Frequently asked questions
What is a comfort height toilet exactly?
A comfort height toilet puts the seat 17 to 19 inches off the floor, versus roughly 15 to 17 inches (with the seat) on a standard toilet. Brands use different names for the same thing — Chair Height (TOTO), Comfort Height (Kohler), Right Height (American Standard) — but they all land in that 17–19 inch range. The extra 2 inches or so makes sitting down and standing up noticeably easier, especially for taller people and anyone with knee or hip trouble.
Is comfort height the same as ADA height?
For the seat height itself, yes — the ADA requires 17 to 19 inches from floor to seat top, and comfort/chair height toilets fall in exactly that range. Full ADA compliance in a public restroom also involves grab bars, clearances, and flush-control placement, so a comfort height toilet alone doesn't make a bathroom 'ADA compliant.' For a home, though, the height range is the part that matters.

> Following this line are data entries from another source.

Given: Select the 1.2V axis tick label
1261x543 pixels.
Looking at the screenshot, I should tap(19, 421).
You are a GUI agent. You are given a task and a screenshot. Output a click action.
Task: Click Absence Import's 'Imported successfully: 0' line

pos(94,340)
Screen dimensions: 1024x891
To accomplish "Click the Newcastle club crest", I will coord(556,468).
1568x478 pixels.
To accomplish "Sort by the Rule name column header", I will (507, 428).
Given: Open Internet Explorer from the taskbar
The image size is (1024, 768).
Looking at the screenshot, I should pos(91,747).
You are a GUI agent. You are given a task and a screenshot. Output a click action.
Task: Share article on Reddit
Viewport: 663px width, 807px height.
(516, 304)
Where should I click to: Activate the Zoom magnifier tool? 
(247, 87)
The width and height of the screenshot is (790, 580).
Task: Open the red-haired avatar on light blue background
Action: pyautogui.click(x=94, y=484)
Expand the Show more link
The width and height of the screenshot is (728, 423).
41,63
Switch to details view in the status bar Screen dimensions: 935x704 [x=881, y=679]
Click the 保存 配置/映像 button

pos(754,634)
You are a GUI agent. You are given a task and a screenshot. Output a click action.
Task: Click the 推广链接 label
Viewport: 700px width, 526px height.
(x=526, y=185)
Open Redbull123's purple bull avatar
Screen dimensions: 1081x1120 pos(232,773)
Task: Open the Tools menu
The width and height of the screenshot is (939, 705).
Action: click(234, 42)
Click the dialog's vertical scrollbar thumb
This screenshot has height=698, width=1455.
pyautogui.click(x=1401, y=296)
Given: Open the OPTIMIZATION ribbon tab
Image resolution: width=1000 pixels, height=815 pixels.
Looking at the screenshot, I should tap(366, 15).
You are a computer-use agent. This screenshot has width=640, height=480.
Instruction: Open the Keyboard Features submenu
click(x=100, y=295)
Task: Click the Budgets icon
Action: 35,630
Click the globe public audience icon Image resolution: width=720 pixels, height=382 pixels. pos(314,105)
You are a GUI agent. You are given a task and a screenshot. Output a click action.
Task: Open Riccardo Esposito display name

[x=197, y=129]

Are taller toilets bad for constipation?
They can work against you if your feet don't reach the floor. A slightly squatted posture — knees at or above hip level, feet planted — helps some people pass stool more easily, and mainstream advice from GI doctors backs that up. On a tall toilet, shorter users lose that position. The fix is cheap: a footstool under your feet restores the posture on any toilet height. So if standing up is your bigger problem, get the taller toilet and add a footstool.
Can I make my toilet taller without replacing it?
Yes. A raised toilet seat adds 3.5 to 4 inches, installs without tools in about five minutes, and costs $25 to $70 — versus several hundred dollars plus install for a new chair-height toilet. It's the standard fix after hip or knee surgery and the only practical option for renters. See our best raised toilet seats guide for current picks, including handles-equipped and bariatric versions.
What toilet height is best for elderly parents?
Aim for 17 to 19 inches to the seat top — the chair-height/ADA range — because it takes far less knee and hip strength to stand up from. If their current toilet is standard height, the cheapest fix is a raised seat with handles plus wall-mounted grab bars screwed into studs; together they cost well under $150. If you're renovating anyway, install a chair-height toilet so nothing has to be added on later.
How tall is a standard toilet?
A standard toilet bowl is about 14.5 to 16 inches from the floor to the rim, and the seat adds roughly an inch — so figure 15 to 17 inches to the seat top. That's what most US homes have. If you measure yours and get 17 inches or more to the seat top, you already have a chair-height (comfort height) toilet.